Important problems and startup opportunities:

The cost of infrastructure and middle layers continues to decrease, making it increasingly easier to develop cost-effective Gen AI applications. However, a few other factors will become more important for companies to build differentiated and defensible applications and experiences using Gen AI.

  1. Acquire and access relevant data: This includes not just the data used to train or fine-tune the foundation models, but also other data like the input prompts used to generate the outputs from these models, labeled or annotated data specific to the domain/problem that can be used to optimize the models, data on the usage and feedback from using the outputs of the applications, data on the properties of the outputs themselves, etc. Building and operating closed-loop data systems that include creation, usage, feedback, and iteration quickly will distinguish companies and institutions from those without them.
  1. Origin and safety of generated content: As Gen AI technologies produce content at scale, the time and cost to produce machine-generated content at scale diminish. However, human-generated content has a substantial and rising cost. As the content ecosystem gets flooded with machine-generated content, it will become increasingly important to be able to identify, tag, and track the provenance (human versus machine-generated) and lineage (copyright, derivative works, etc.) of content using technologies like NFT, create technologies and systems to monitor and moderate the safety and trustworthiness of generated content and develop guardrails around the use of machine-generated content. This presents opportunities for new AI companies (like SpectrumLabsai.com) to develop AI-powered content moderation products.
  1. Human-centered AI experiences: In the near to medium term, there is greater potential for AI to augment human expertise and amplify productivity. To achieve this goal, the AI system must be designed with humans at the center, in control, and with AI in the loop providing routine assistance to the human experts.

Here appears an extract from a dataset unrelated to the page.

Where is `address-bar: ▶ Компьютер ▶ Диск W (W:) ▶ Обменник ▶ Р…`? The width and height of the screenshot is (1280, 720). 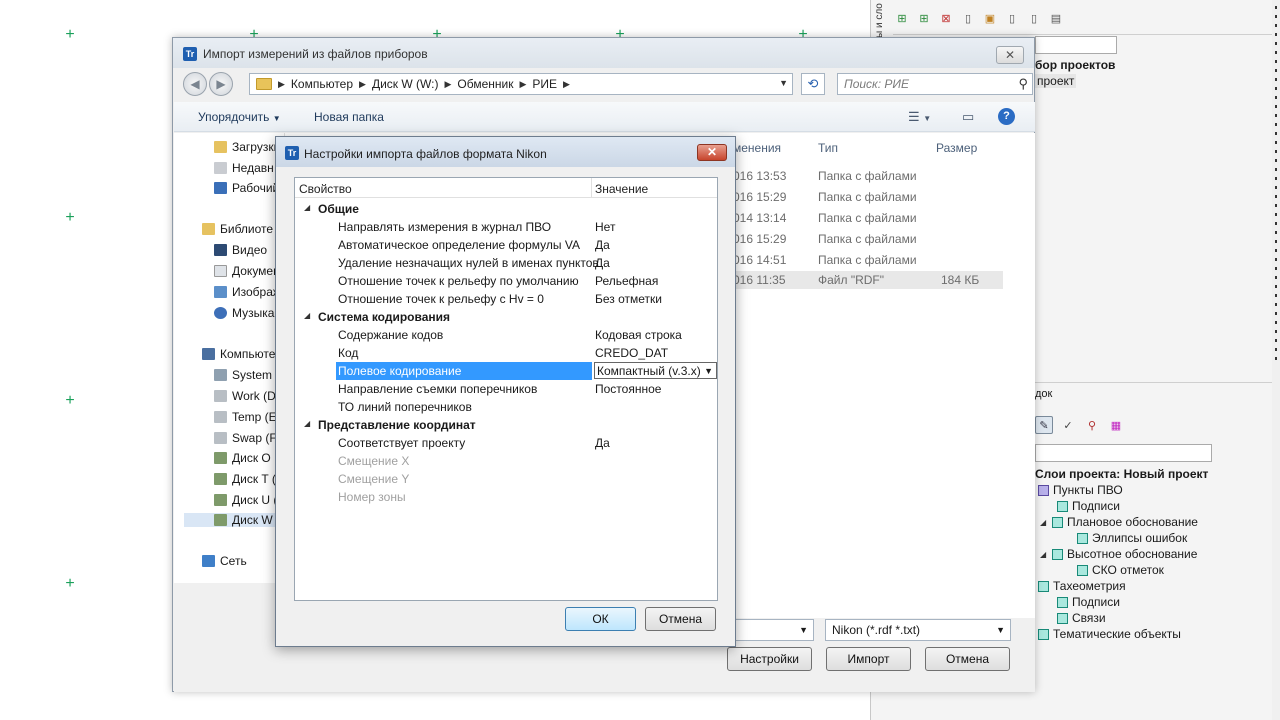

Over the last 12 months, Gen AI technology has demonstrated enormous potential for amplifying human creativity and productivity. Despite a few large companies positioning to be ahead in building and leveraging Gen AI in their products, we believe that a lot of the infrastructure, middleware, applications, data, and application ecosystems are yet to be built to realize the potential of Gen AI. We also see a number of talented platform and product development professionals explore promising ideas in Gen AI. We are highly optimistic that this is a timely opportunity for entrepreneurs and investors in all three layers of the stack to shape how we live and work in a future where Gen AI is ubiquitous in our personal and professional lives!